Testo scelto:
= = =
Ci sono chef che ti hanno ispirata?
“Quelli con cui ho avuto modo di lavorare e conoscere da vicino. Ricordo affascinata la lezione dello chef Giuseppe Iannotti sul Giappone, il suo amore per la cultura asiatica è grande, abbiamo fatto un piccolo viaggio restando in aula. Ma, in generale, mi hanno ispirata gli chef con cui ho lavorato e sto lavorando, sono loro che tutti i giorni mi insegnano davvero il mestiere. I miei riferimenti al momento sono lo chef Nino Rossi e lo chef Salvatore Avallone”.
Hai uno stile a cui ti ispiri quando cucini?
“Per me è ancora presto parlare di stile di cucina, mi appassiona la cucina tradizionale ma certamente alleggerita e più lineare, valorizzare le materie prime e il territorio…Questi sono i miei punti di partenza, ma coltivo anche l’idea di fare un’esperienza all’estero, magari proprio in Giappone, per avere la possibilità di confrontarmi con altre culture”.
Il tuo sogno nel cassetto?
“Aprire un ristorante tutto mio, ma so che devo ancora crescere e capire cosa mi piace davvero cucinare!”.
Cosa diresti a chi vuol fare questo mestiere?
= = =
Dati forniti:
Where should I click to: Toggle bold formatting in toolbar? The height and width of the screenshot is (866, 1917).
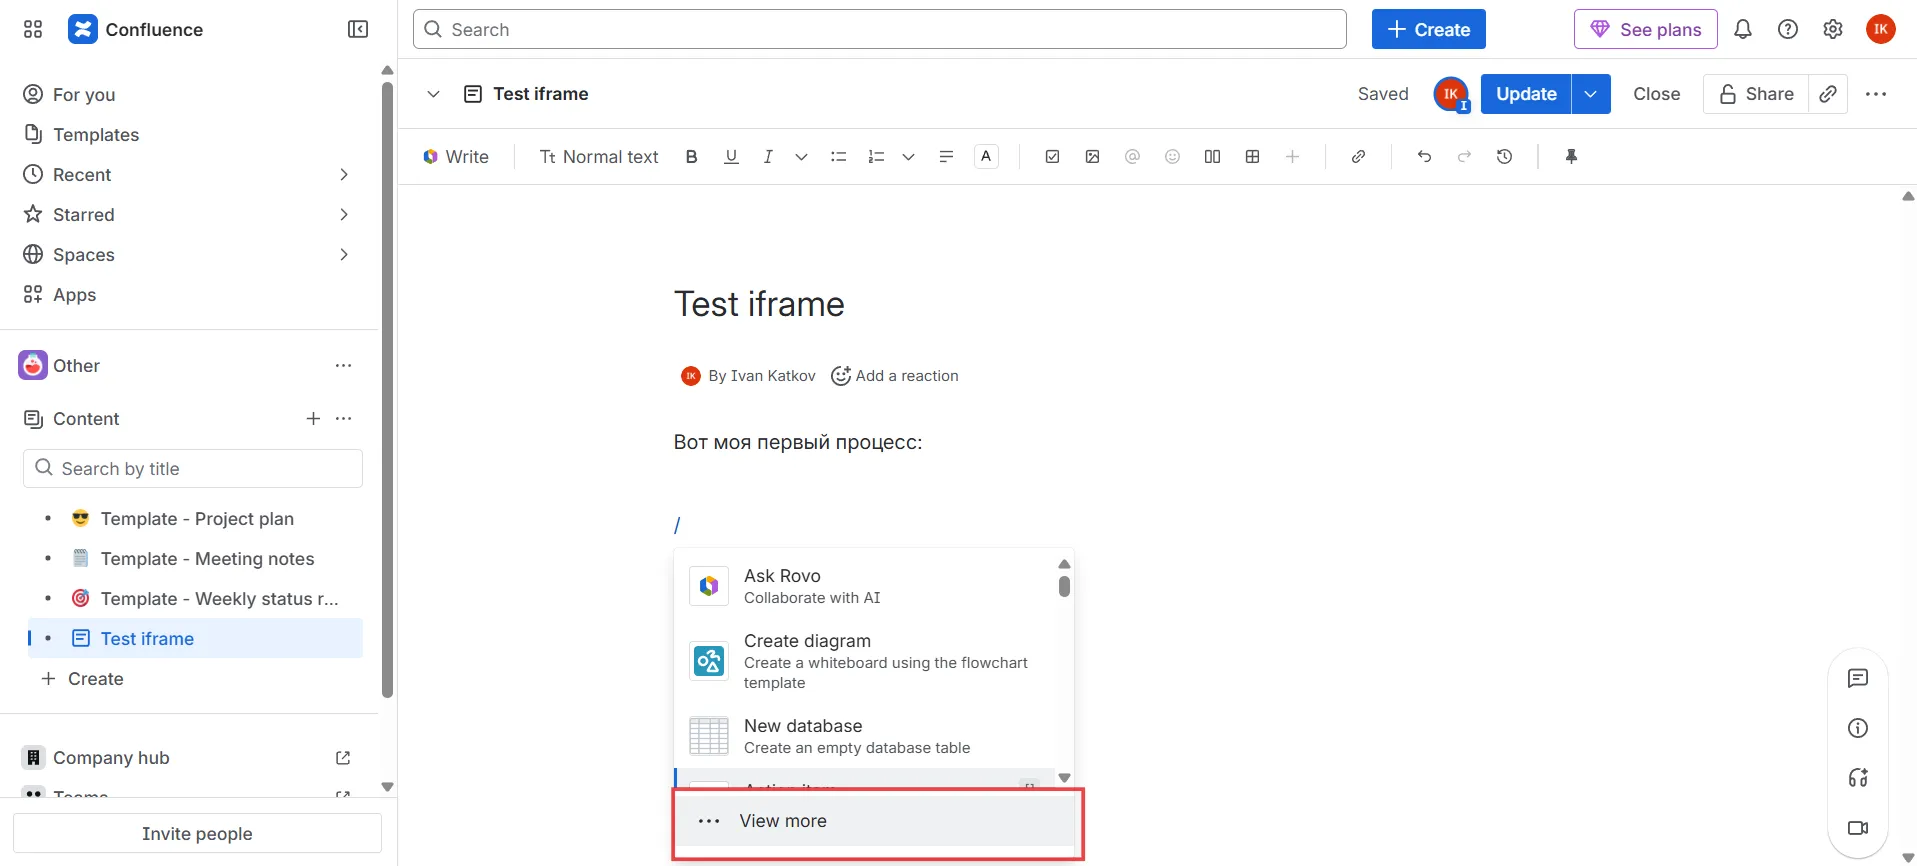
= = =
Cose da fare:
1. Riporta parola per parola il passo dell'intervista sulla cucina da "Hai uno stile" a "sogno nel cassetto?".
2. Per favore, prosegui l'intervista sulla cucina dal punto in cui termina.
Le righe riportate sono materiale a sé, distinto dall'intervista sulla cucina.

Risposte per compito:
1.
Hai uno stile a cui ti ispiri quando cucini?
“Per me è ancora presto parlare di stile di cucina, mi appassiona la cucina tradizionale ma certamente alleggerita e più lineare, valorizzare le materie prime e il territorio…Questi sono i miei punti di partenza, ma coltivo anche l’idea di fare un’esperienza all’estero, magari proprio in Giappone, per avere la possibilità di confrontarmi con altre culture”.
Il tuo sogno nel cassetto?

2.
“Che bisogna essere disposti a dedicare gran parte della giornata al lavoro, è un mestiere che non ti permette di avere tanto tempo libero. La cucina non è fatta di urla e scenate, come fanno vedere in tv, la cucina è tutt’altro: soprattutto rispetto e rigore. Si parla degli errori fatti senza lanciarsi oggetti, in tv si crea un’idea sbagliata della cucina. Lo ribadisco soprattutto perché io stessa, prima di avvicinarmi alla cucina professionale, amavo molto guardare le trasmissioni di cucina e immaginavo altro. È importante avere una cultura culinaria ampia, io non avevo la manualità che avevano dei miei colleghi, ma studiare aiuta molto. È importante apprendere prima la teoria, ti regala un approccio diverso quando vai alla pratica. Perché in cucina ha un grande peso la parte concettuale, che spesso viene sottovalutata. Dietro un piatto il pensiero è fondamentale, poi saperlo fare è un’altra cosa. Credo valga quasi di più…”.